Tamas Foldesi*, Balazs Volk and Matyas Milen Pages 729 - 754 ( 26 )
Background: 2,3-Benzodiazepines represent an important class of biologically active compounds, some members of this family have reached the human clinical stage. With formal bioisosteric replacement of the benzene ring to five-membered nitrogen heterocycles, several new diazepine and 1,2,5-triazepine derivatives have been synthesized in the past 30 years.
Objective: Investigations in the field of heterocyclic chemistry is very important, because there could be several new medicines among the newly synthesized heterocyclic ring systems, which could be used against several diseases which have no remedy yet, for example some types of cancer. The research on antibacterial compounds is also an important field because of spreading of multiresistant pathogens. This review aims to summarize the literature of certain 2,3-benzodiazepine analogues.

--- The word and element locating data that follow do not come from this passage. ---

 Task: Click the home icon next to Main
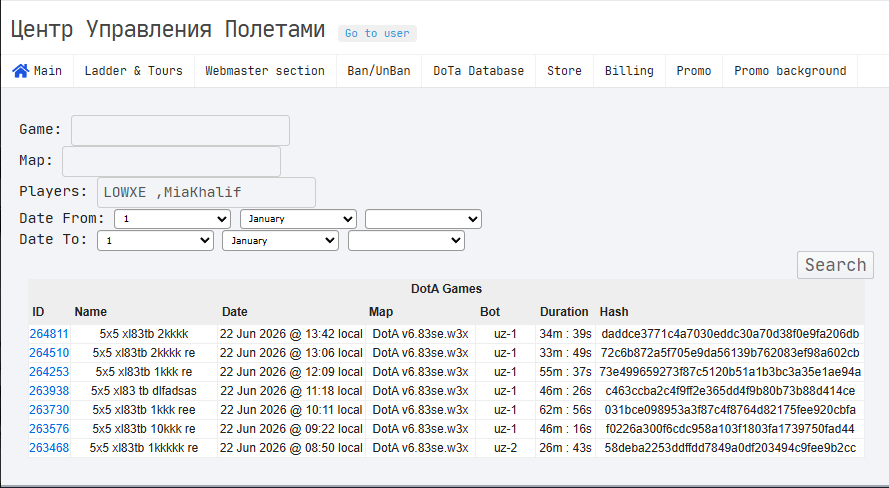[20, 71]
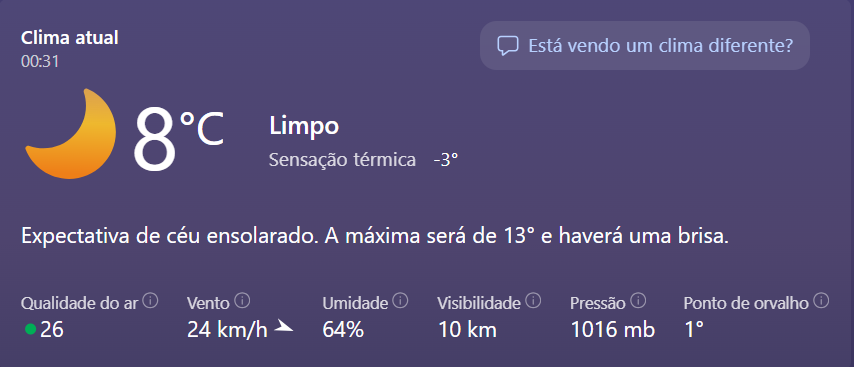The height and width of the screenshot is (367, 854).
Task: Click the Clima atual heading
Action: tap(70, 38)
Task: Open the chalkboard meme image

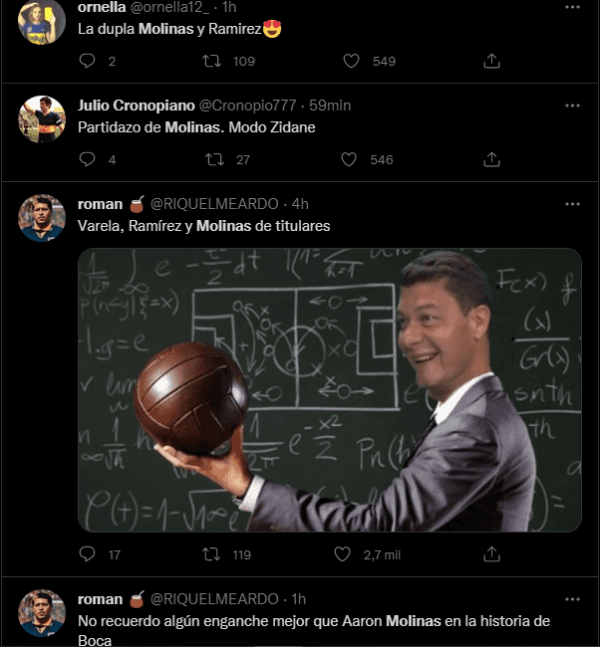Action: click(x=330, y=390)

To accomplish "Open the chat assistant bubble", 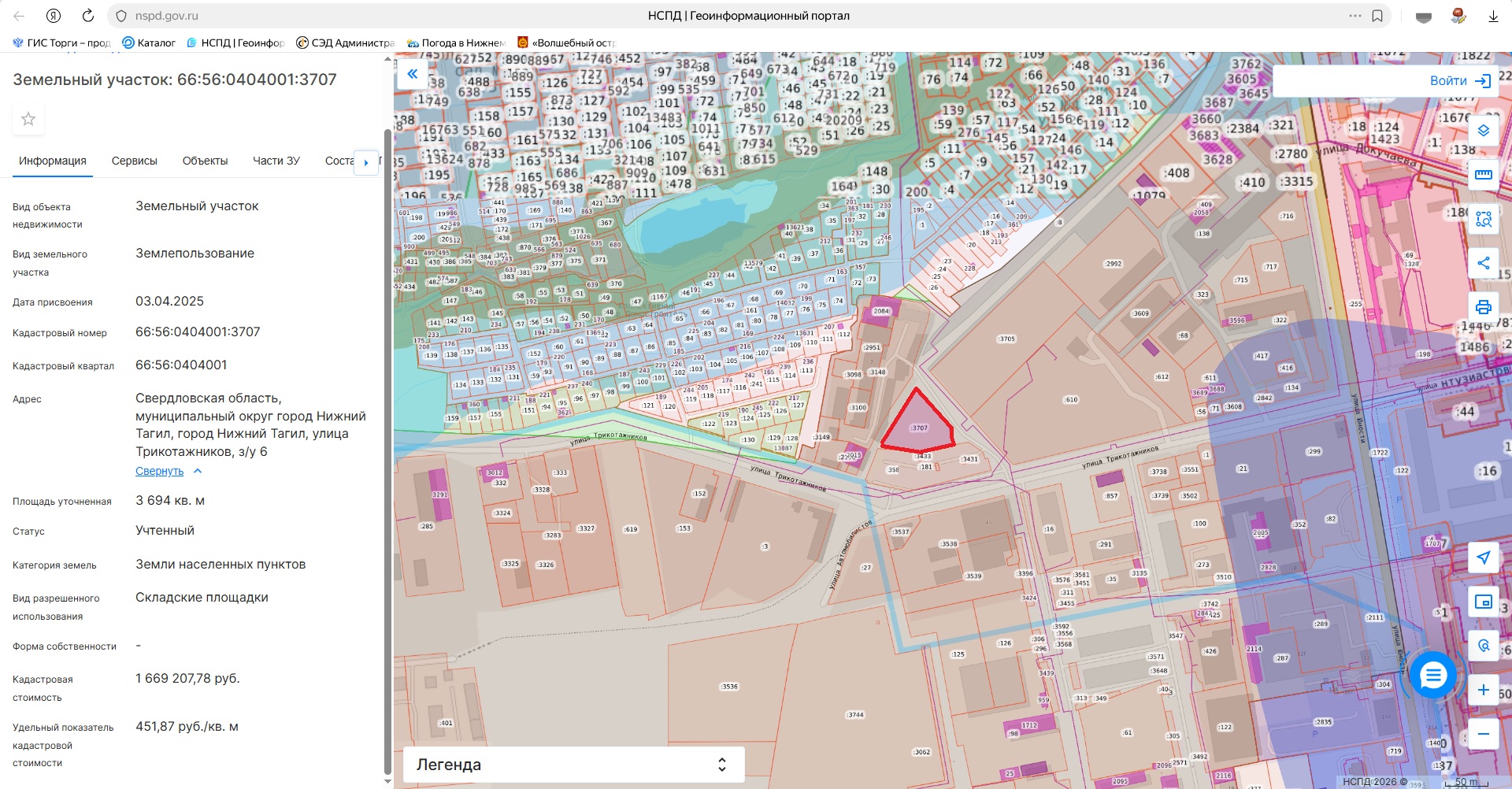I will pyautogui.click(x=1432, y=675).
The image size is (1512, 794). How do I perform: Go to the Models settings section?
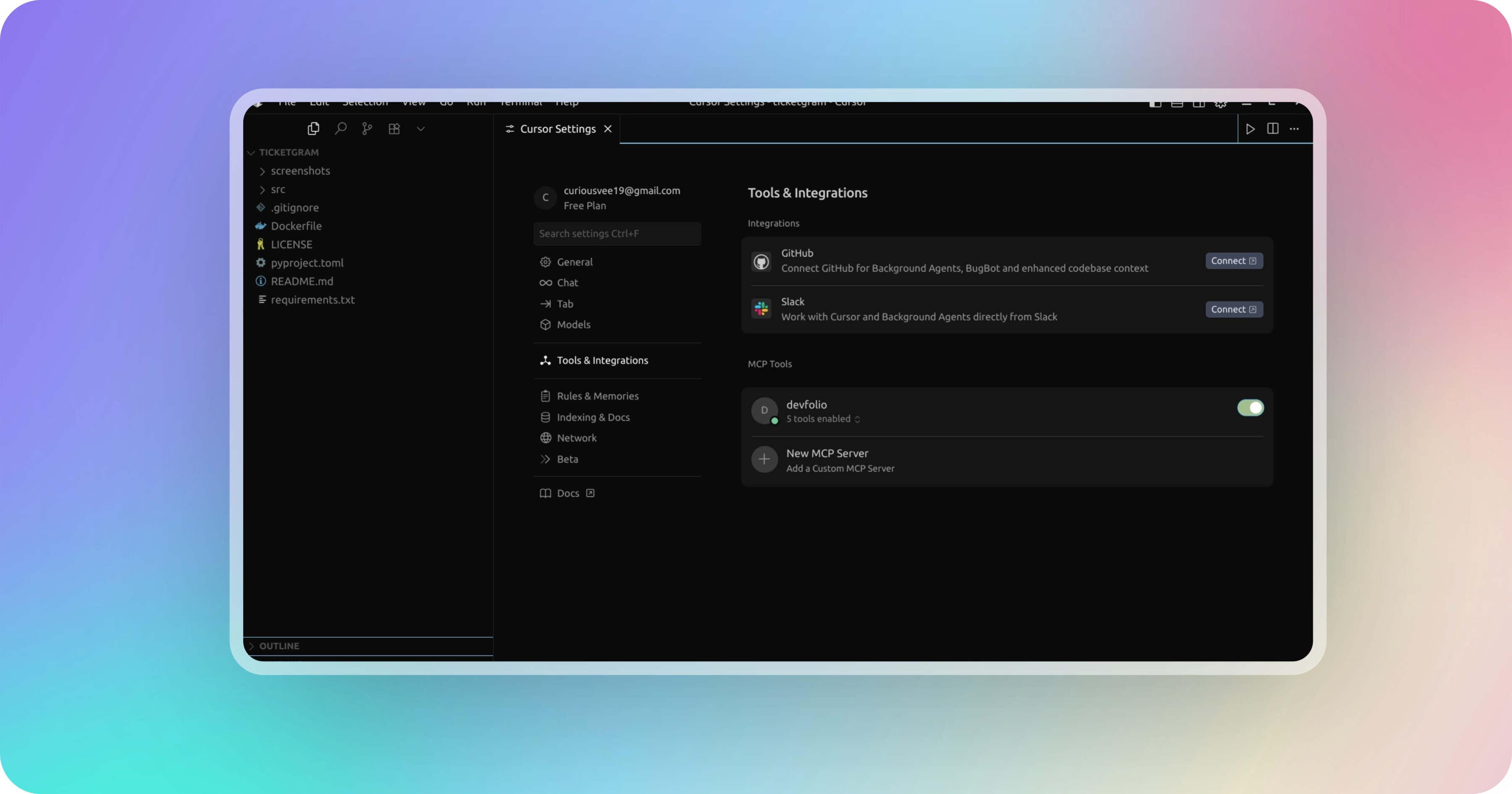[573, 324]
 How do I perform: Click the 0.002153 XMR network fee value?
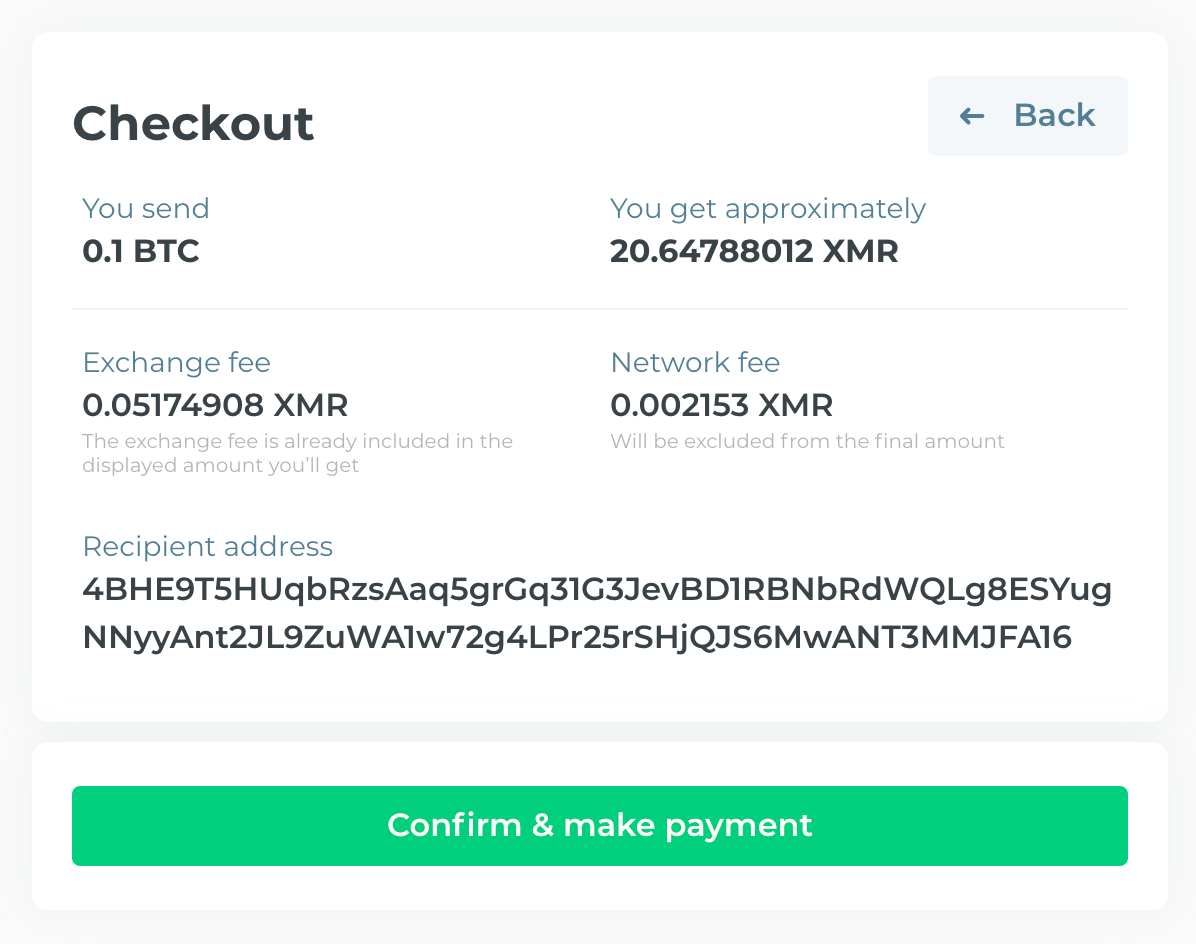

Conclusion: After a brief historical introduction, various ring systems containing a 2,3-diazepine or a 1,2,5- triazepine ring condensed with five-membered nitrogen heterocycles are disclosed. First, pyrrole-fused compounds are introduced, followed by indole and carbazole derivatives. After that, diverse ring systems containing an imidazole ring are presented. The review is closed with the chemistry of some interesting triazole and tetrazole derivatives. Many of these compounds bear significant biological efficacy.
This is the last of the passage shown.